■ Given passage:
↓

Iron Man and Indy are not by any stretch of the imagination representative of most movies. Iron man was a major hit and Indy was a mega-hit. If you look at most movies that came out, even back in the summer of 2008, PC did quite respectably. In fact, if PC had been made on VDT's budget, a larger than average budget as it is, it would have been commercially successful. Not baffo, mind you, but successful. That's why I said that PC only underperformed compared to expectations.
^That's interesting, because I've always thought the opposite for VDT... They focused what little advertising they had on the fact that it was a Narnia movie and not enough on the story. PC had been given a bad rap, so they should have reassured the audience that the story was worth it, not that it was a sequel.
I agree with you wolfloversk, and with decarus. PC should have been made and marketed with more continuity with LWW, in order to capitalize on LWW's success. At the same time, given that PC turned off a significant chunk of Narnia's fanbase, VDT should have been marketed to give people some clue as to what it was about, so that people might be interested in seeing it for its own sake.
I'd have been happier if VDT had been marketed at all. I expected something a bit more positive than what I saw. I couldn't book seats ahead of the release, the girl at the theatre thought I meant I wanted to see Harry Potter and the Deathly Hallows Part 1, and whilst the Royal Premier caused a bit of news buzz on Internet, there was very little advertised for VDT in the newspapers to indicate that it was about to show.
Maybe I should have realised that VDT's advertising would not be as intense as the HP circus, which even had the coffee and muffins kiosk outside the theatre advertising its wares for muggle refreshment, or the rack of t-shirts for sale from the previous Twilight showing. But apart from those kaleidoscopes (I still have one), and a double Coca Cola deal, there was practically nothing.
I did get one each of the Hungry Jack figurines, even though I am not all that fond of Hungry Jack burgers, and rarely go there. But this marketing promo seems only to have been in Australia, and surely cost the merest fraction of the $100,000,000 marketing budget. I only learned they were there from tracking back from NarniaWeb anyway.

↑

■ Given data:
↓

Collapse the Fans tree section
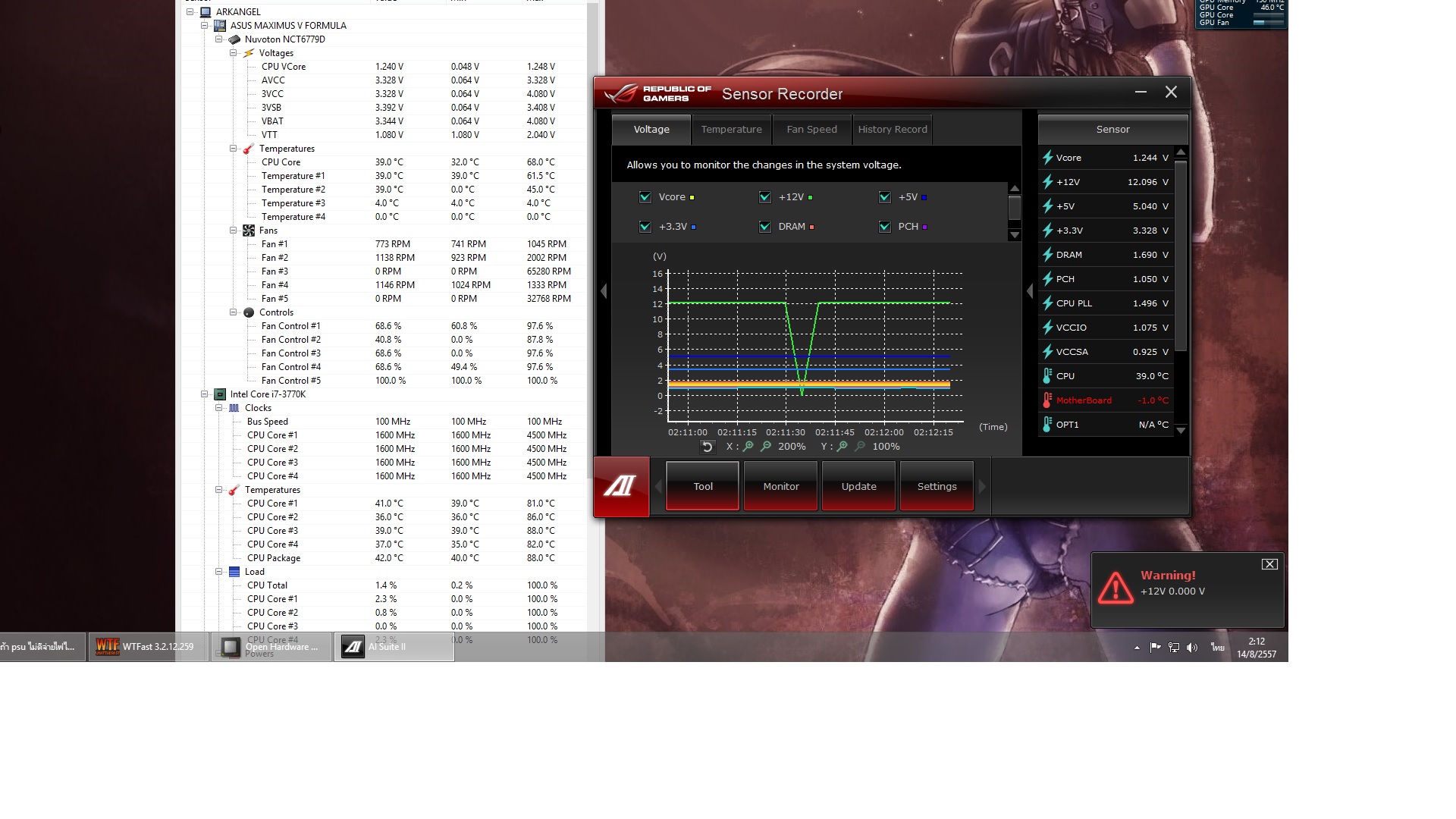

↑

■ What you need to do:
#1 Sum up the text about the Narnia movies in two sentences.
#2 Please supply what comes next in the text about the Narnia movies, picking up after its final sentence.
The listing isn't needed here.

■ Answers to the exercise:
#1 The text argues that PC only underperformed against expectations, since Iron Man and Indy were exceptional hits and PC would have been commercially successful on VDT's budget. It also faults the marketing of both films: PC should have kept more continuity with LWW, and VDT should have shown what its story was about, though one writer found VDT barely advertised beyond kaleidoscopes, a Coca Cola deal and Hungry Jack figurines.

#2
Tron: legacy were also advertising cups along with theatre refreshments, good solid ones, too. They were mentioned far more often than VDT, both on TV and in the theatre trailers, there were regular advertisements in the paper, and when the DVD was finally released there were posters all over the place to advertise the fact, along with similar posters for Megamind, Yogi Bear and the rest. Except for VDT, which might not have been out at all, as far as I could see.
Recently a small-budget local production costing $8.5 million to make, was released here. This film, which seems to have the local press on-side, on a marketing budget that would be absolute peanuts compared to VDT's costs, still managed to be noticed and brought to the attention of the general public much better than was the case than with VDT, almost doubling its production costs, and outstripping the Australian box office takings of most of the Christmas showings, including VDT.
I agree that Dark Knight as well as Indy were formidable rivals for PC, but at least we knew it was coming, a group could be booked in ahead of its release, and the film was well advertised in newspapers etc. Whilst the PC DVD release coming at Christmas was a real masterstroke.
I believe that a lot of people had misconceptions about the PC, also. I have heard numbers of people complaining about the lack of magic in the movie; I end up telling them: 'That's the point of the movie!'. The Pevensies are in Narnia because Miraz and the other Telmarines are taking the magic out of Narnia.
waggawerewolf27, I completely agree with you on the VDT marketing. My sister (Gildor Inglorion) and I were commenting on that before the movie even had come out.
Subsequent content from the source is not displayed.